When I proposed the idea to Patti, she balked. It hadn’t occurred to me that raising money from inmates, especially as a collective, was actually a radical concept, not to mention a potential logistical nightmare. But these, I insisted, were mere technical problems. I’ll stay on top of it, I assured her, supremely confident. I could tell she didn’t feel comfortable with the idea. But, probably not wanting to dampen my enthusiasm, she gave me the green light. Or rather, the yellow light, which in Boston means slam on the gas.
Up went the poster. I rigged up a special consent form with which an inmate could authorize the transfer of money directly from his prison account to the Red Cross Katrina Fund. The consent form was photocopied as a receipt. I made up lists of inmates by prison unit.
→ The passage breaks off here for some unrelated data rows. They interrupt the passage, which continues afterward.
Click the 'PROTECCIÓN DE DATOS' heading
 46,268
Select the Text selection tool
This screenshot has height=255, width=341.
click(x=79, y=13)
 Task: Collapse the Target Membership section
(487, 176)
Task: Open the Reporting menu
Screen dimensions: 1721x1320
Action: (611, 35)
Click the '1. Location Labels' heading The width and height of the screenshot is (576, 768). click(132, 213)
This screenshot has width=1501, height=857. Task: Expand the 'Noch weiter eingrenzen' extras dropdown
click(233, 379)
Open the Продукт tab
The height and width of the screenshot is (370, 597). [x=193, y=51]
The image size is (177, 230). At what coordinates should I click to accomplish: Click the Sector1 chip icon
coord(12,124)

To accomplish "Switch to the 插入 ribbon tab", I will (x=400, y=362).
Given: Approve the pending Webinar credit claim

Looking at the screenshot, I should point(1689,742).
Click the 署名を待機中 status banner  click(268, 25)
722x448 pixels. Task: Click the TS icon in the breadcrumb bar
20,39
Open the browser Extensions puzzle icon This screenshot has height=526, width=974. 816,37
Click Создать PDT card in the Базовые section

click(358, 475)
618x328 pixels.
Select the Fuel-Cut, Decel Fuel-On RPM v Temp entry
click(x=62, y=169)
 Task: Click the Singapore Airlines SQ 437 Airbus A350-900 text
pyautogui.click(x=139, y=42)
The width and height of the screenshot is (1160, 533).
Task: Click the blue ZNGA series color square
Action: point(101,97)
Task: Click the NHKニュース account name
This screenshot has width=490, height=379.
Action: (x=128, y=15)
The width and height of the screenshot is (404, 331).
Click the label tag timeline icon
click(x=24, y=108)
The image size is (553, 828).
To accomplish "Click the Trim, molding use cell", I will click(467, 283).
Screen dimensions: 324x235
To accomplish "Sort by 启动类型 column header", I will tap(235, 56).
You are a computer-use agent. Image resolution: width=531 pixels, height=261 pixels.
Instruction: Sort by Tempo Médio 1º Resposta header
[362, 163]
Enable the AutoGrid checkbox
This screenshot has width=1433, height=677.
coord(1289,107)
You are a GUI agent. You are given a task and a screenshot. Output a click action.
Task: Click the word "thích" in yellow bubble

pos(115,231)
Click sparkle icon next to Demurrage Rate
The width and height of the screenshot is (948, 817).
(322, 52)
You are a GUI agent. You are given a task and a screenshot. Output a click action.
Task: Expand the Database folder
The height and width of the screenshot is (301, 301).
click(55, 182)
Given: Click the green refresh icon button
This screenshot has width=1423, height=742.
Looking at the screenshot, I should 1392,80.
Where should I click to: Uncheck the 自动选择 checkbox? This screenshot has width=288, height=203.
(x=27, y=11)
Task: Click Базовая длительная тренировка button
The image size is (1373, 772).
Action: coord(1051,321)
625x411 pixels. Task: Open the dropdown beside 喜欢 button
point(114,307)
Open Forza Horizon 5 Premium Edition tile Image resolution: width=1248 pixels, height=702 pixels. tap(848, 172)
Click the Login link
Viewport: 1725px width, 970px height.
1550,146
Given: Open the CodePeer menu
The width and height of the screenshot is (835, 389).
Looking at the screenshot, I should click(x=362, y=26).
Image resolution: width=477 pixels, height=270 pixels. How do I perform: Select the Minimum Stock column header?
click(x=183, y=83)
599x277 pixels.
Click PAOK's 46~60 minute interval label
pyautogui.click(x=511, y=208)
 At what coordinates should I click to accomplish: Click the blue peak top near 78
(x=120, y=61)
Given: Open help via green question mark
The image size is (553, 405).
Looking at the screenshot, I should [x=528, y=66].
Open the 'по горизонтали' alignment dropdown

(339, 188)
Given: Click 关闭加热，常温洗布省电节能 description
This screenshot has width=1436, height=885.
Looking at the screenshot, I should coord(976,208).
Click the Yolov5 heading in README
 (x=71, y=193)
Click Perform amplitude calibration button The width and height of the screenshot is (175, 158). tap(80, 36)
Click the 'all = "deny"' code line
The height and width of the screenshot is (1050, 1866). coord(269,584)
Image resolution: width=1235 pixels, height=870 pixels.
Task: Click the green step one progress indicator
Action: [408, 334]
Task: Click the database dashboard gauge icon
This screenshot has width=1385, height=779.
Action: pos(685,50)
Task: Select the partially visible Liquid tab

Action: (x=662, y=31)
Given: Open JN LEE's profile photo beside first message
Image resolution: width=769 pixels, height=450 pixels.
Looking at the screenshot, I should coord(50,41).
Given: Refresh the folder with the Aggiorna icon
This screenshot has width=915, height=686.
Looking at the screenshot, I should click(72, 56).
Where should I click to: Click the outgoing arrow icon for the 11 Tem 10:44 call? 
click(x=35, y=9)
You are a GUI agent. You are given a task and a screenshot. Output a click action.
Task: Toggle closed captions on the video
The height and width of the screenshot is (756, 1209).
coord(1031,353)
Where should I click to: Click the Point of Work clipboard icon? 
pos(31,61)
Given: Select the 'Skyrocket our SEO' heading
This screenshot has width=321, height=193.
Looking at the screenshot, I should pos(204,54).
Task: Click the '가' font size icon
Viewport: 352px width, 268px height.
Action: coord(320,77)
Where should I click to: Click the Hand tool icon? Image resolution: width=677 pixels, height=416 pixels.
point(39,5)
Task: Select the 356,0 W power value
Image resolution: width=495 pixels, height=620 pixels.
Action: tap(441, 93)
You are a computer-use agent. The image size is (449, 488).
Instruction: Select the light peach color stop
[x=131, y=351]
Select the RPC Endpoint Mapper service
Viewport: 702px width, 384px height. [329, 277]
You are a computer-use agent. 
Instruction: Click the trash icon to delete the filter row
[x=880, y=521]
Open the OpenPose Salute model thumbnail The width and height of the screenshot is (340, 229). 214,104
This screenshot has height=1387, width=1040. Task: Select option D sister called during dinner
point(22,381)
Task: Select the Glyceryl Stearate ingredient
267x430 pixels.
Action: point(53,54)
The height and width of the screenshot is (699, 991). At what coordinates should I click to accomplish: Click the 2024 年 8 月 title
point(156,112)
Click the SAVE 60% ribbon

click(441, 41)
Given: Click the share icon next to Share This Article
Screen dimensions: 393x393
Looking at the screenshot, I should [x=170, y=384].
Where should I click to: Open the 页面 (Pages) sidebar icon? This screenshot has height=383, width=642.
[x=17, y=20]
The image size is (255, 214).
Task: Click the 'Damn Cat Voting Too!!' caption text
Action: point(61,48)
I perfected my pitch and made flyers that were to be dispersed throughout the prison.
Everything was going well until a senior staffer, a jolly linebacker-sized caseworker with a heavy black leather jacket, a thick curly mop, and even thicker Greek accent, walked into the library, clutching one of the flyers. His smile beamed through his gum-chewing.
“Eez theez for real?” he asked, lifting up the flyer.
I confirmed that theez indeed was quite real.
“Ho boy,” he said shaking his head, laughing. “Good luck, my friend.”
He gave me a friendly slap on the shoulder that almost knocked me square out of my Rockports.
The reaction from staff was nearly unanimous. Another caseworker, on his daily newspaper break in the library, asked me what inmate donors would get in return. A sense of agency, I theorized. A faint grin crossed his face as he awaited the punch line. When it didn’t come, he burst out laughing.
“That,” he said, “is priceless.”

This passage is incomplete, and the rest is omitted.